El arte de sanar

25 Mar, 2020

Si queremos sanar, hay que amar a nuestra enfermedad. Si no la amamos, si no la honramos y no reconocemos que ella tiene un mensaje para nosotros, no sanaremos. Toda enfermedad es sagrada, nos remite a nosotros mismos, nos obliga a comprender por qué la hemos creado.

De una u otra forma, somos responsables de todas nuestras experiencias, si tuviéramos conciencia de lo que pensamos, de lo que sentimos y de cómo en coherencia actuamos, nos hacemos dueños de nuestro presente y del futuro como consecuencia de aquello.

Hemos sido influenciados por una sociedad patriarcal, y está en el inconsciente familiar a través de la culpa, flagelándonos por no cumplir expectativas ajenas que crearon para nosotros, y bajo pretexto de una falsa lealtad nos vemos obligados a cumplir sin cuestionamiento alguno, anulando la oportunidad de ser quienes siempre hemos querido ser.

Estos no son más que creencias e ideas, nuestra mente nos pone los límites, pero eso puede cambiar.
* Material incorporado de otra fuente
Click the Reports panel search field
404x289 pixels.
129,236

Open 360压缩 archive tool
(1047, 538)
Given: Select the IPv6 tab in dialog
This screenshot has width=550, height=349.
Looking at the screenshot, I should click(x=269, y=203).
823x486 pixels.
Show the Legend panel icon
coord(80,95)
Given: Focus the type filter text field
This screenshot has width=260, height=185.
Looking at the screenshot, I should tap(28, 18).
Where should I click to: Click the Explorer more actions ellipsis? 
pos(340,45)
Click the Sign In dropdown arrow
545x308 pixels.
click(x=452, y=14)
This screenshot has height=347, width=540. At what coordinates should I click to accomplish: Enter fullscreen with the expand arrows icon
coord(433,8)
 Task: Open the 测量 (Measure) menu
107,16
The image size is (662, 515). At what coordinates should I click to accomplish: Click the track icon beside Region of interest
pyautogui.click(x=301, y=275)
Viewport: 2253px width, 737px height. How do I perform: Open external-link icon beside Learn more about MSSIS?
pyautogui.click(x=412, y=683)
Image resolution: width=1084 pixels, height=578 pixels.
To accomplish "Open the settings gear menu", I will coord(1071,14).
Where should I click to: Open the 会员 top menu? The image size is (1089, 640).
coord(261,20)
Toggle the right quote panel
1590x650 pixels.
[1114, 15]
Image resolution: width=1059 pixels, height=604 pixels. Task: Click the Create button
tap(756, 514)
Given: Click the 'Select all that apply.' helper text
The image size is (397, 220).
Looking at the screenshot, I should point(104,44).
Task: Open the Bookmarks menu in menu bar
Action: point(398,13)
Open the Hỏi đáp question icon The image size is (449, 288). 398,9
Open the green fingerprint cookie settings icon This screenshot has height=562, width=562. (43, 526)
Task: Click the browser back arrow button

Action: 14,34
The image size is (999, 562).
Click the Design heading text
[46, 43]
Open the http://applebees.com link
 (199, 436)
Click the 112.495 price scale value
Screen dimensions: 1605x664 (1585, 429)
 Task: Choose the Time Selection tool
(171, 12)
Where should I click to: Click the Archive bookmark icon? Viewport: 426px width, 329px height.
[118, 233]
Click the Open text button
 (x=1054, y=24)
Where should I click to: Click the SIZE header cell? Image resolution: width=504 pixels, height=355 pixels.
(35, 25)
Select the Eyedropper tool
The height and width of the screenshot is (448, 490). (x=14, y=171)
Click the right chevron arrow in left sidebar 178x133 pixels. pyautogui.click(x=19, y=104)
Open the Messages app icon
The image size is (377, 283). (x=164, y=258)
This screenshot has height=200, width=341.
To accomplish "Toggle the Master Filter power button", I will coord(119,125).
Vivimos en frustración, nuestra autoestima es baja y no tenemos piedad en la auto crítica.

Debemos trabajar en nuestro origen, nuestro pasado, nuestra historia; reparar para seguir en paz y estar dispuestos a amarnos, recién ahí estaremos preparados para entregar lo mejor de sí.

No basta con tolerar, aquello es “soportar” y eso no es sustentable con el tiempo, el cuerpo lo convertirá en enfermedad. El proceso es entender, para luego comprender, y finalmente aceptar la situación; es el comienzo de la liberación de tus límites.